More than 3 years have passed since last update.

notebookがもうぐちゃぐちゃなんだけど機械学習パイプラインって何→Kedroってどう？

Last updated at 2020-09-30Posted at 2020-09-30

notebookで全部やるのはもう限界なので「機械学習パイプライン」でググってなにか見つけたKedroを試してみます。

調べる

https://qiita.com/Minyus86/items/70622a1502b92ac6b29c
これを見てGokartかPipelineXかなと思う。

Gokart https://speakerdeck.com/vaaaaanquish/gokartfalseyun-yong-toke-ti-nituite エムスリーだって。
PipelineXは更新されてないな。
Kedroはドキュメントがいいカンジだな。

https://cyberagent.ai/blog/research/12898/
「Neptune.ai, Comet.ml, Weights & Biases それぞれMLスタートアップの提供するSaaSの実験管理ツールで、Python APIを通じて実験ログをSaaSに流し、Web UI上で実験の可視化や共有ができます。」

Kedroとこのへんつないだらお手軽でいいんじゃないかな。
とりあえずnotebookのカオスをどうにかしたい。ので簡単そうなこれでいってみたい。

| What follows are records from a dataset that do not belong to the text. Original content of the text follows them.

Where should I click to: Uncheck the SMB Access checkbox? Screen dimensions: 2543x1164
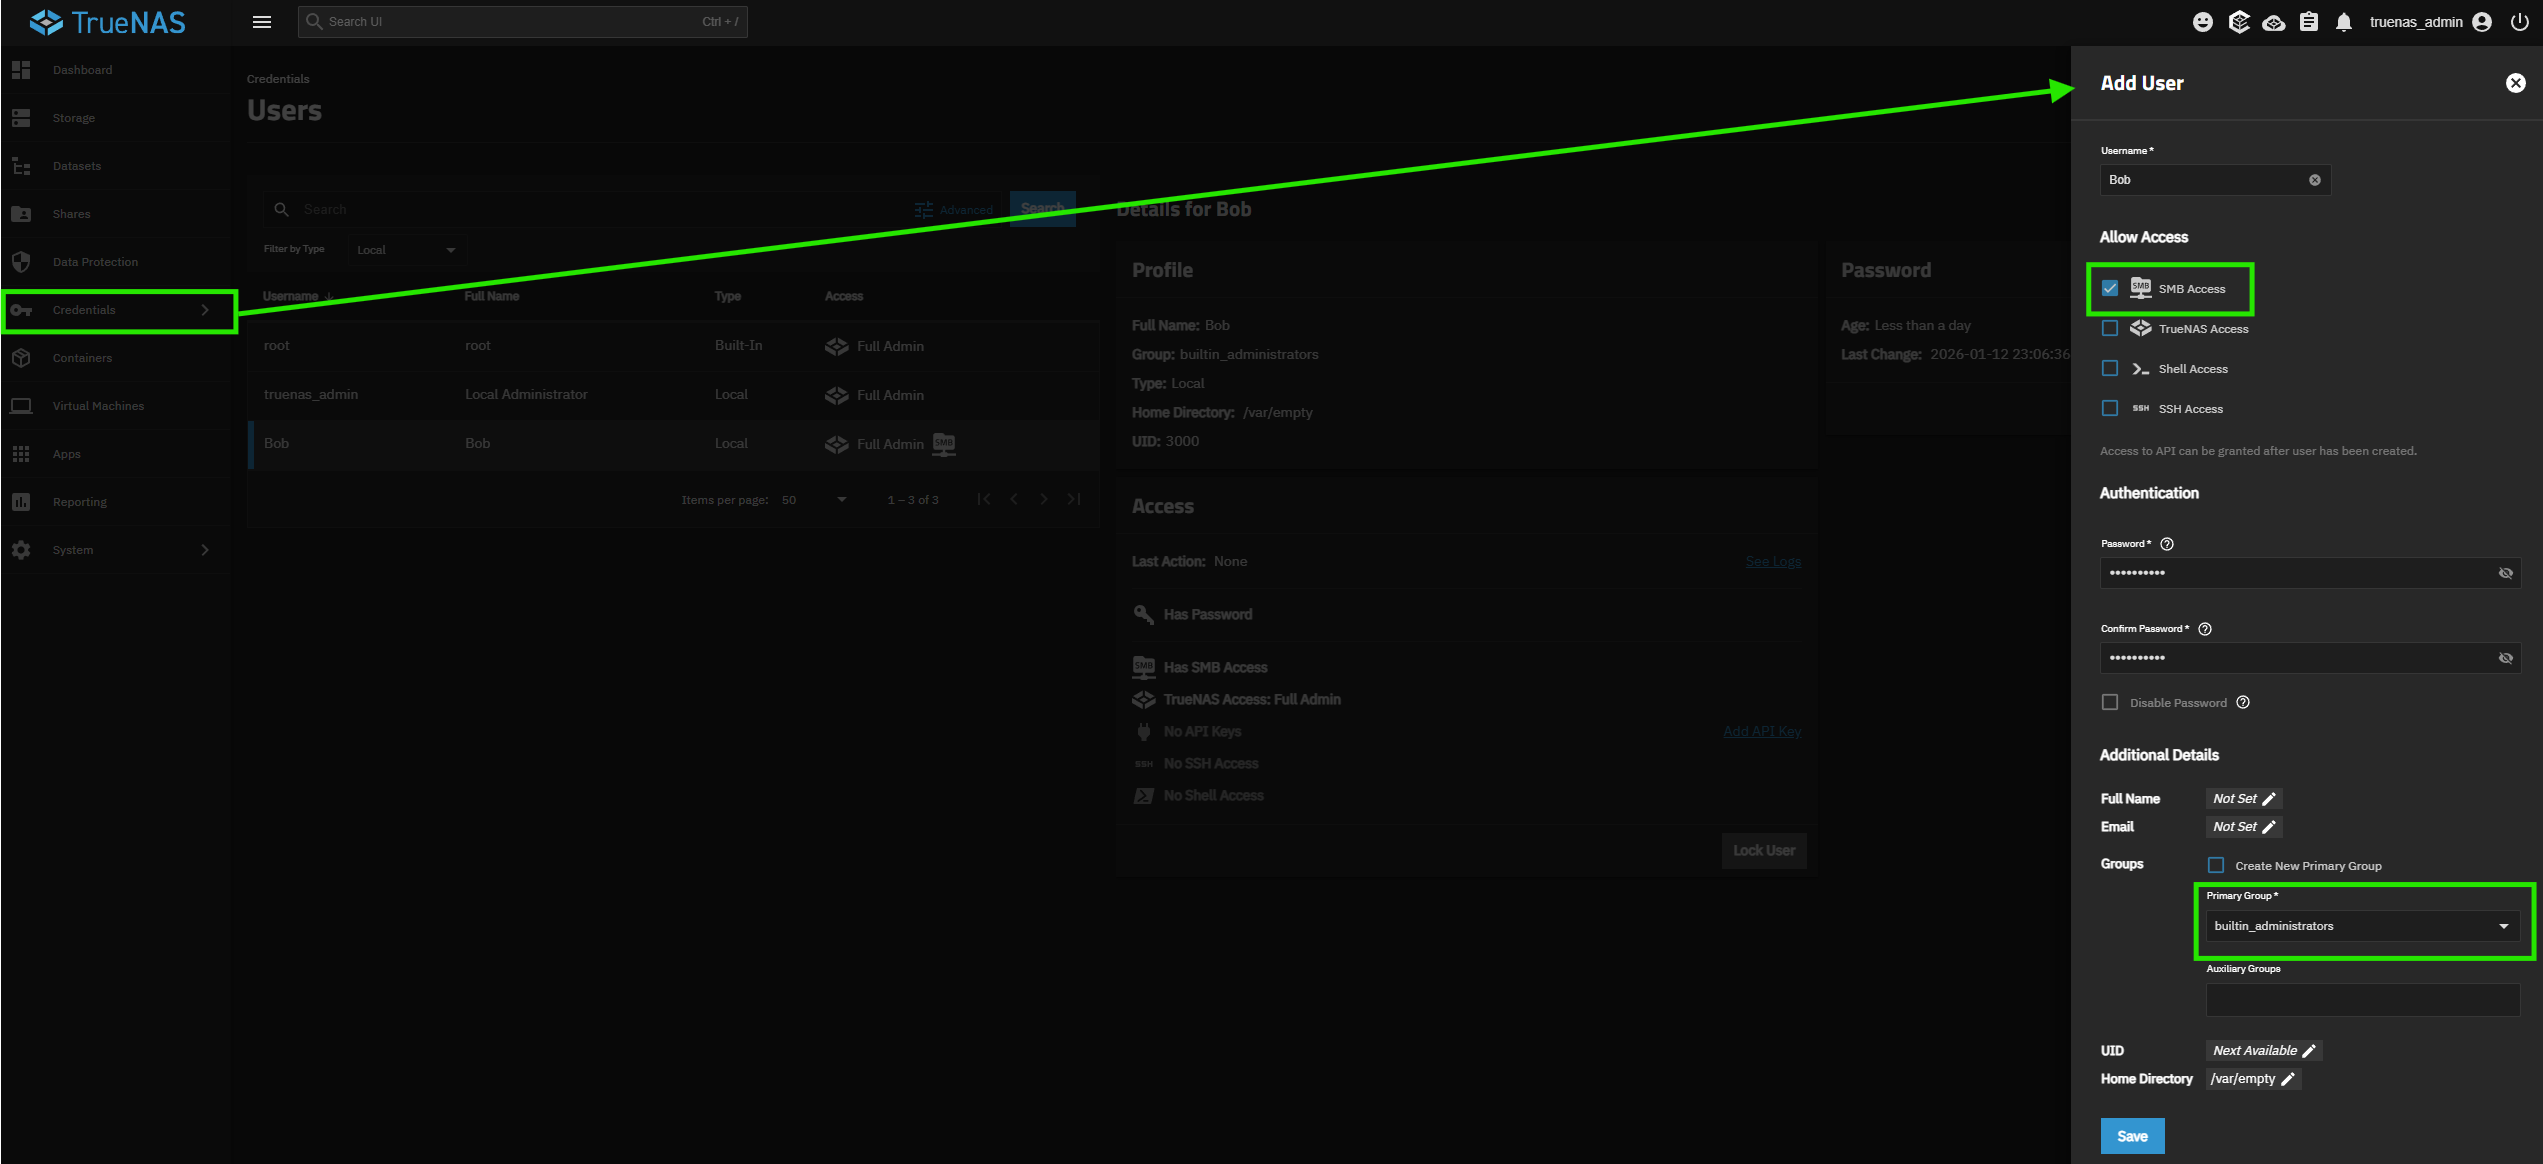pos(2110,288)
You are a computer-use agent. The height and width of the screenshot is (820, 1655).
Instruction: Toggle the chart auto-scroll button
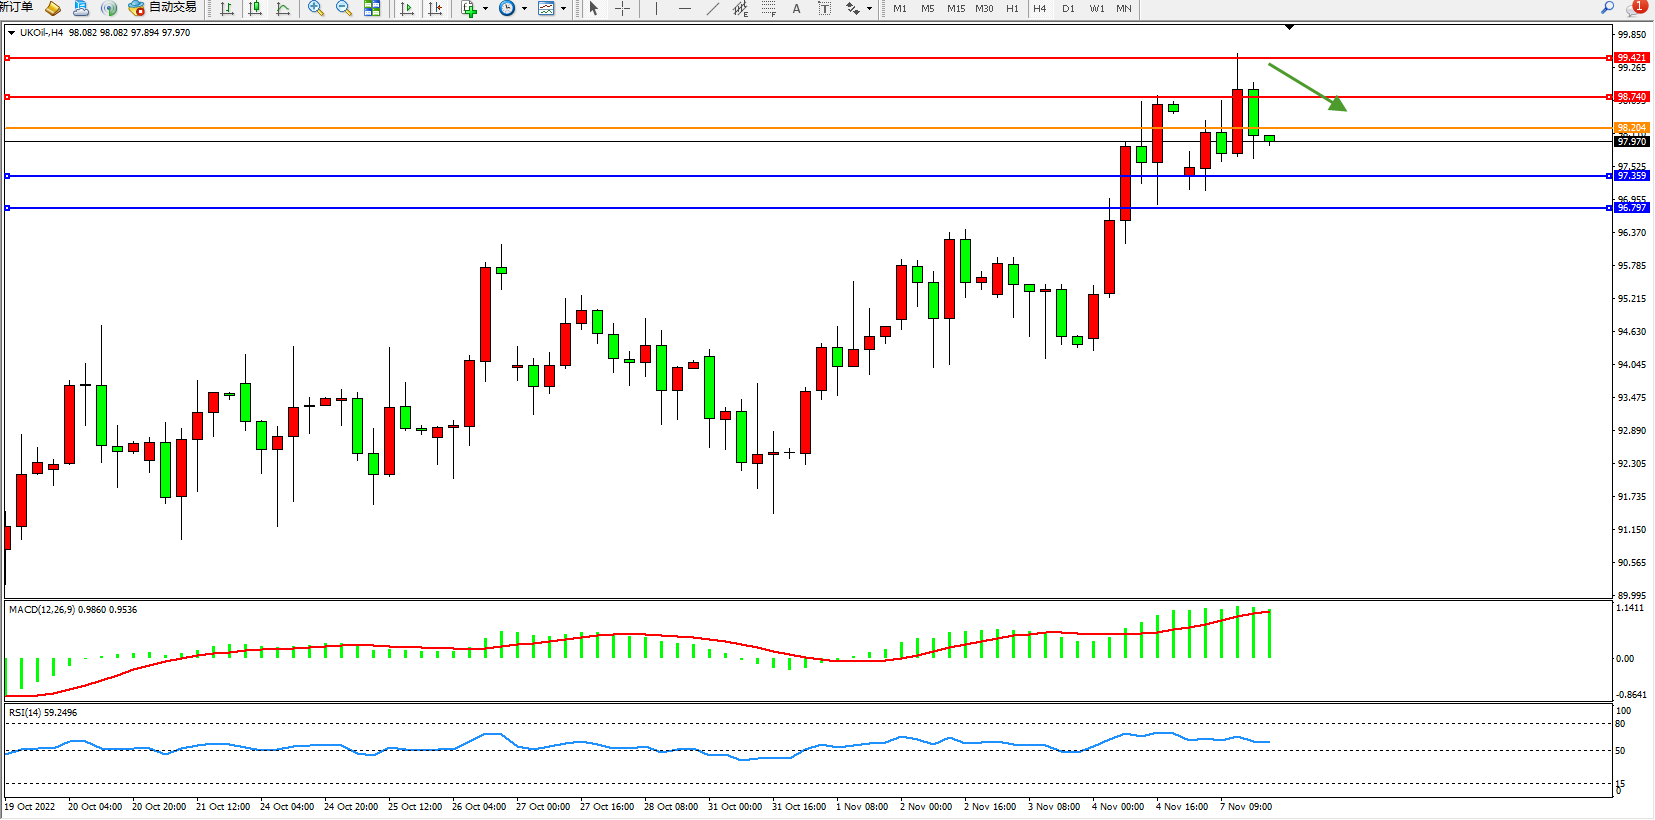pos(407,8)
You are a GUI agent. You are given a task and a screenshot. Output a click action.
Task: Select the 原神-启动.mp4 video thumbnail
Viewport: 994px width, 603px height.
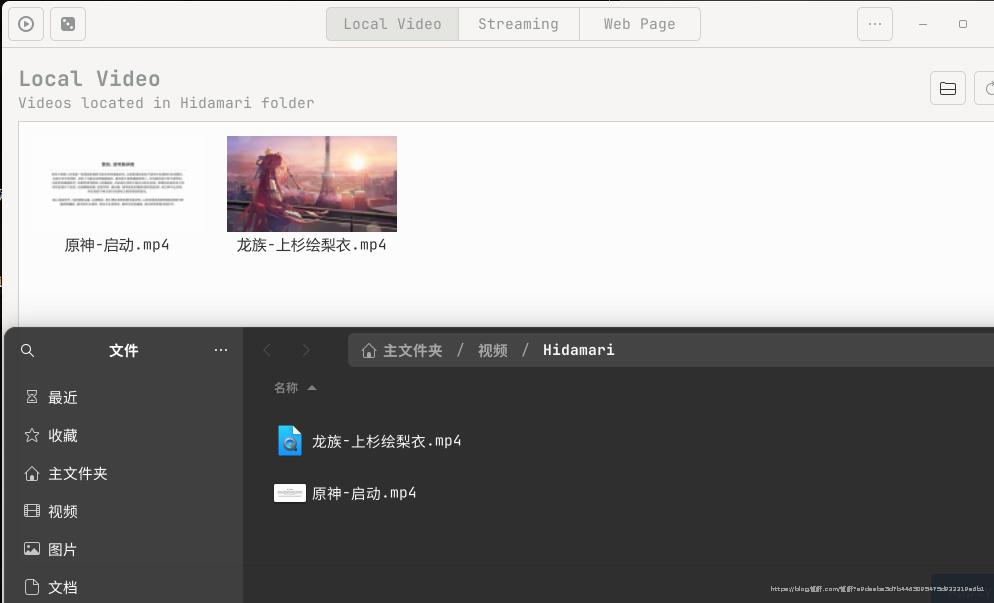coord(117,185)
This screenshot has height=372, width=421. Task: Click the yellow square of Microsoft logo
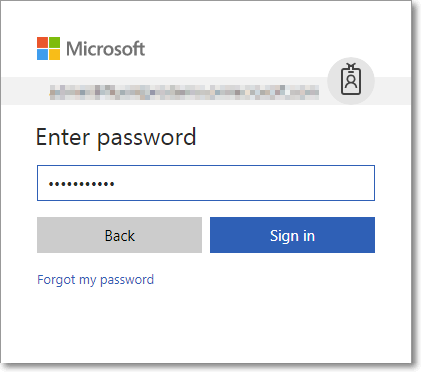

ドキュメントがとても丁寧なので順番にやっていけばできそうな気がします。
https://kedro.readthedocs.io/en/stable/index.html

チュートリアル以前

インストール

pipで。

Hello Kedro!

ふつうはkedro newとかkedro installとかしてrails newみたいにプロジェクト作って、ディレクトリ構成がばーって出来て・・・っていうフレームワークなんだけど、1ファイルでkedroの雰囲気を説明しているやつがこれ。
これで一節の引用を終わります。